語学に限らず自分がこれまでやってきたことや努力したことは必ず自分に返ってくる

通訳を介さずに会話できたとき成長を実感できた

──プライベートで英語を使う機会はありますか?
先日、ドラマの撮影をしていたら、通りかかった外国の方に英語で道を聞かれました。
──旅行に行くことはあまりないですか?
最近タイに行きました。タイ語が主流でしたが、看板や標識を見るのに英語が役立ちました。
──山崎さんは海外スターのインタビュアーを務めることもあるそうですが、「英語を身につけておいてよかった」と思った瞬間はありますか?
ハリウッドスターへのインタビューは、時間や質問の数に厳しい制約がある場合が多くて…。なので、通訳を介さずに直接話すことができたときに、学んでおいてよかったと思いました。
──海外での仕事を意識するようになったきっかけはありますか?
このお仕事を始める前は海外に行ったことがなかったのですが、お仕事で行かせていただけるようになってから自分の世界が広がり、もっといろんな国の方とコミュニケーションが取りたいと思うようになりました。ハリウッドの映画スタジオの取材をしたり、ハリウッドスターにインタビューをした経験も大きかったと思います。
──英語を使った仕事だと、映画『モンスターハンター』(2021年日本公開)への出演がありますね。出演に至った経緯は?
ポール・W・S・アンダーソン監督が日本人のキャストを探しているということで、日本からビデオ通話でオーディションを受けさせていただきました。海外作品に参加したことがなかったため、どんなオーディションで、どんなところを見られているのかが全く分からなくて。ダメで当たり前だと思って、とにかく自分の熱意を伝えようと思いました。「私はこのプロジェクトにとてもパッションを持っています」といったことを英語でアピールしました。

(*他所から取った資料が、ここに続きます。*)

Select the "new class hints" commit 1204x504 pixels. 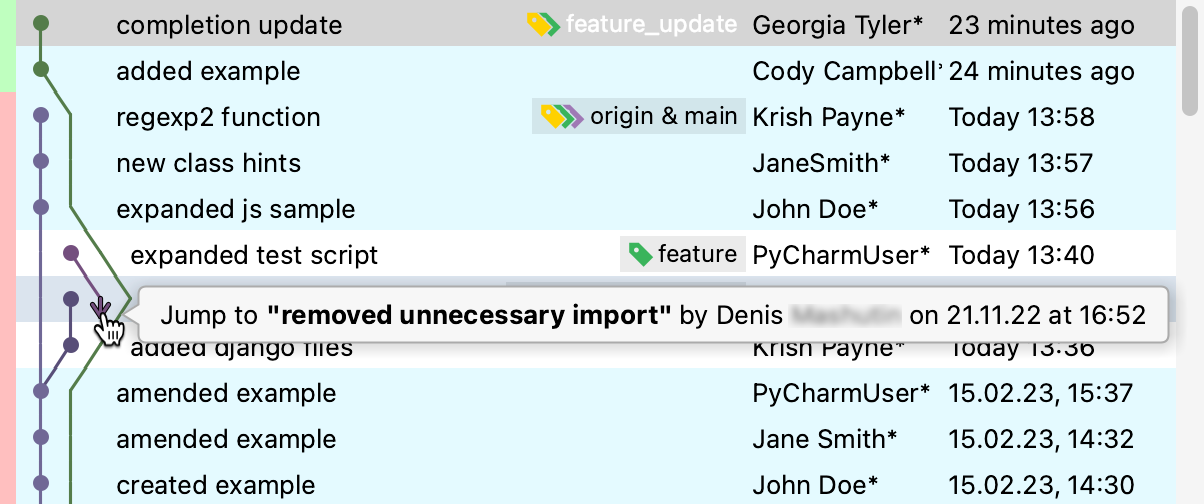(208, 163)
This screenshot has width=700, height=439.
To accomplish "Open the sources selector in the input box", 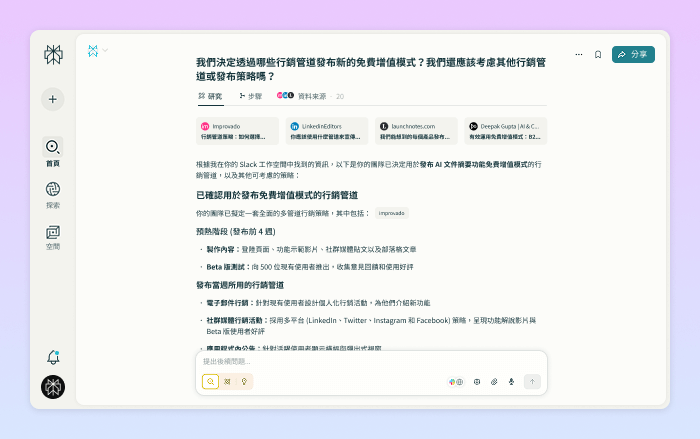I will tap(456, 381).
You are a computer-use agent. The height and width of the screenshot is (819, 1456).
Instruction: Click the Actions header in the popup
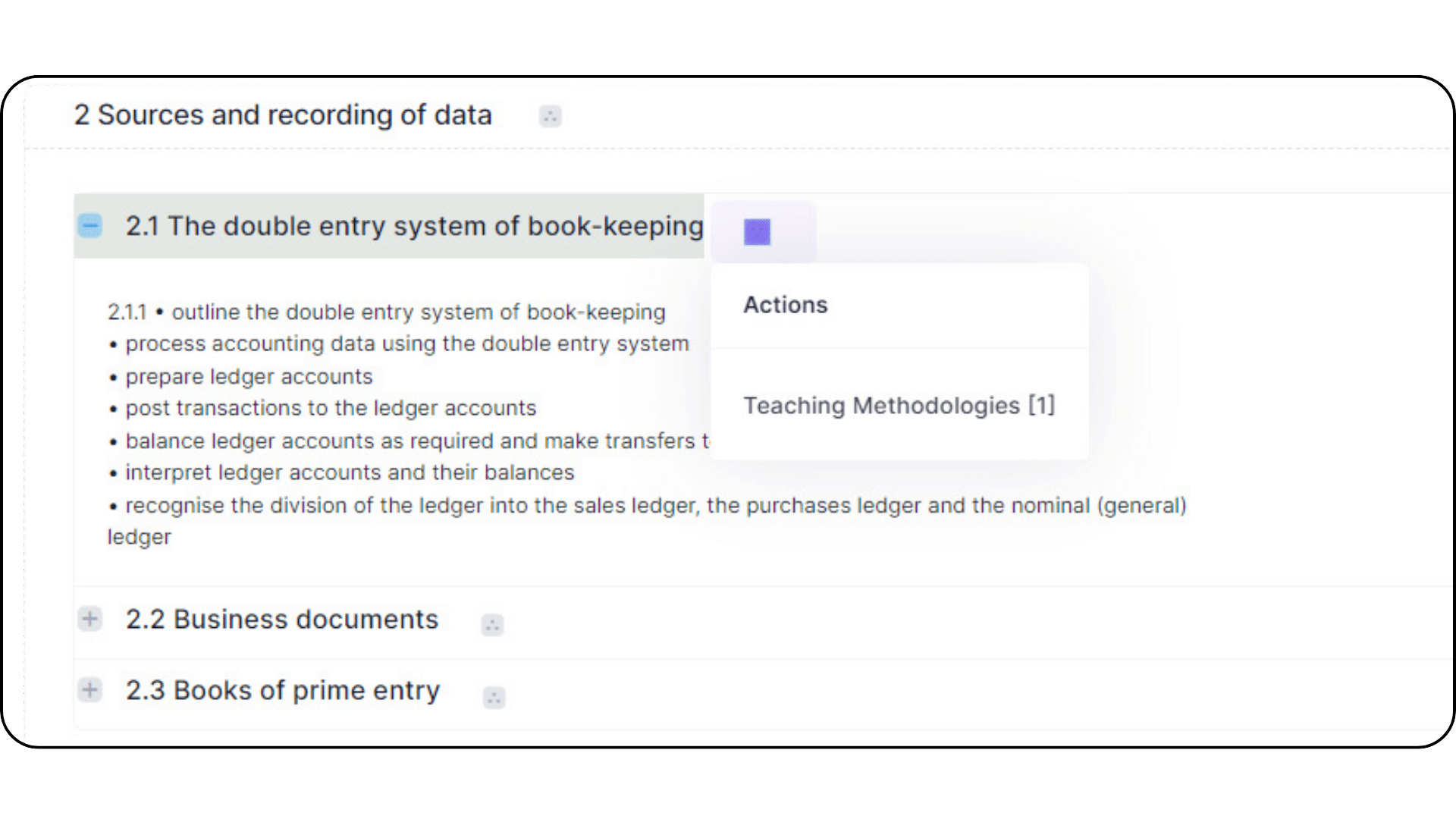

オーディションの最後にポールが「南アフリカで待っているよ」と言ってくれたんです。
──どんな気持ちでしたか?
南アフリカで撮影をしたのですが、現地に着くまでは信じられなくて。もしかしたら「急になくなった」と言われちゃうかも、とドキドキしながら毎日過ごしていました。
──撮影現場で思い出に残っているエピソードを教えてください。
主演のミラ(・ジョボビッチ)はとても温かくて、みんなのお母さんみたいな方でした。いろんな国からキャストが集まっていましたが、チームのみんなにすごく愛情を持って接してくれて。撮影の合間にちょっとしたゲームをしたりして和ませてくれました。また、南アフリカは日中と夜の寒暖差がすごくあったのですが、極寒の撮影のときにミラは腕が出た衣装を着ていて。私は首元まで襟があってファーもついている衣装だったので、「紘菜の衣装は暖かそうね。交換しない?(笑)」など、よく声をかけてくれました。
──ミラ・ジョボビッチさんはまさにハリウッドスターですが、共演するにあたってナーバスになることはなかったですか?
現地ではキャストやチームのみんなが、日本から来た1人の俳優としてリスペクトを持って接してくださっていたので、楽しもうという気持ちの方が大きかったです。
──実際に、撮影は楽しめましたか?
最初は緊張していたのですが、帰国するときにはみんなと泣いてお別れをするくらい仲良くなることができました。とても大切な思い出です。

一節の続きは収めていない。